Today is Sunday, April 17, the 108th day of 2016. There are 258 days left in the year.
Today’s birthdays: Actor David Bradley is 74. Composer-musician Jan Hammer is 68. Actress Olivia Hussey is 65. Actor Clarke Peters is 64. Rock singer-musician Pete Shelley (Buzzcocks) is 61. Actor Sean Bean is 57. Former NFL quarterback Boomer Esiason is 55. Actor Joel Murray is 54. Rock singer Maynard James Keenan is 52. Actress Lela Rochon is 52. Actor William Mapother is 51. Actress Leslie Bega is 49. Actor Henry Ian Cusick is 49. Actress Kimberly Elise is 49. Singer Liz Phair is 49. Rapper-actor Redman is 46. Actress Jennifer Garner is 44. Country musician Craig Anderson is 43. Singer Victoria Adams Beckham is 42. Actress-singer Lindsay Korman is 38. Actor Tate Ellington (TV: ‘‘Quantico’’) is 37. Actress Rooney Mara is 31. Actress Jacqueline MacInnes Wood is 29. Actor Paulie Litt is 21. Actress Dee Dee Davis is 20.

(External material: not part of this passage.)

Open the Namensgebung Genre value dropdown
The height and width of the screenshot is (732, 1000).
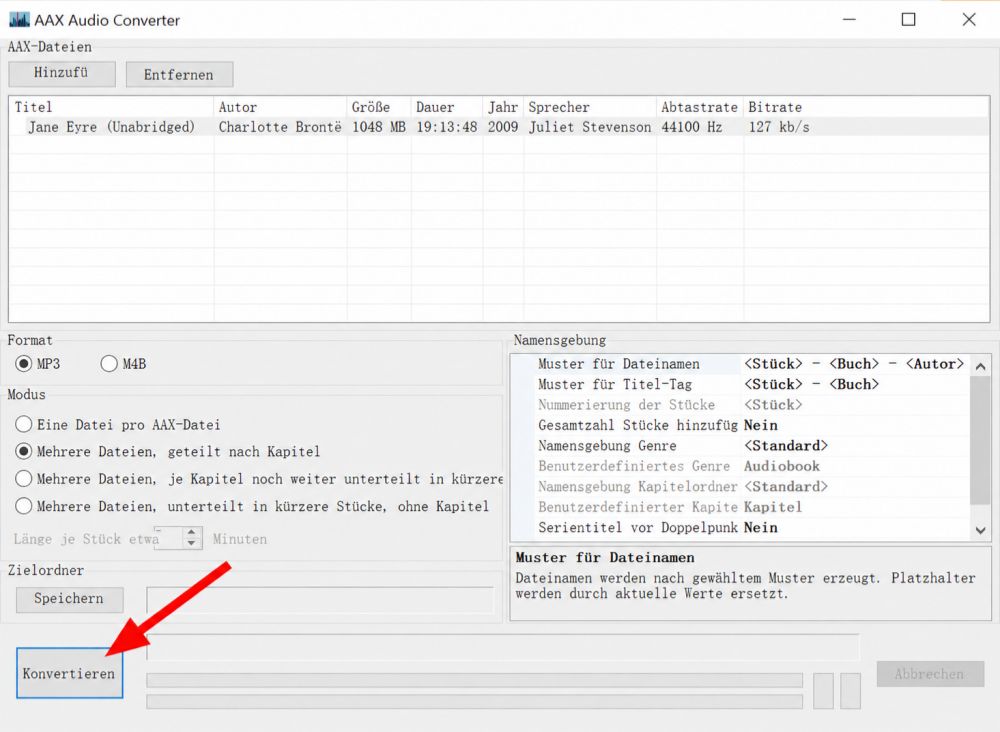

In 1492, a contract was signed by Christopher Columbus and a representative of Spain’s King Ferdinand and Queen Isabella, giving Columbus a commission to seek a westward ocean passage to Asia.
In 1861, the Virginia State Convention voted to secede from the Union.
In 1924, the motion picture studio Metro-Goldwyn-Mayer was founded, the result of a merger of Metro Pictures, Goldwyn Pictures, and the Louis B. Mayer Co.
In 1937, Daffy Duck (pictured) made his debut in the Warner Bros. animated cartoon ‘‘Porky’s Duck Hunt,’’ directed by Tex Avery.
In 1941, Yugoslavia surrendered to Germany during World War II.
In 1961, some 1,500 CIA-trained Cuban exiles launched the disastrous Bay of Pigs invasion of Cuba in an attempt to topple Fidel Castro, whose forces crushed the incursion by the third day.
In 1964, Geraldine ‘‘Jerrie’’ Mock became the first woman to complete a solo airplane trip around the world as she returned to Columbus, Ohio, after 29½ days in her Cessna 180. Ford Motor Co. unveiled the Mustang at the New York World’s Fair. The first game was played at New York’s Shea Stadium; the Pittsburgh Pirates defeated the Mets, 4-3.
In 1970, Apollo 13 astronauts James A. Lovell, Fred W. Haise, and Jack Swigert splashed down safely in the Pacific, four days after a ruptured oxygen tank crippled their spacecraft while en route to the moon.
In 1975, Cambodia’s five-year war ended as the capital Phnom Penh fell to the Khmer Rouge, which instituted brutal, radical policies that claimed an estimated 1.7 million lives until the regime was overthrown in 1979.
In 1984, an 11-day police siege began at Libya’s embassy in London when an unidentified shooter inside the building fired on a crowd of protesters, killing police Officer Yvonne Fletcher. (The Libyans in the embassy were eventually allowed to leave the country as Britain and Libya severed relations.)
In 1991, the Dow Jones industrial average closed above 3,000 for the first time, ending the day at 3,004.46, up 17.58.
In 2006, former Illinois governor George Ryan, a Republican, was convicted of corruption (he later served more than 5½ years in federal custody).
In 2011, Secretary of State Hillary Clinton visited Japan, where she expressed confidence the country would fully recover from its tsunami and nuclear disasters. Actor Michael Sarrazin, 70, died in Montreal.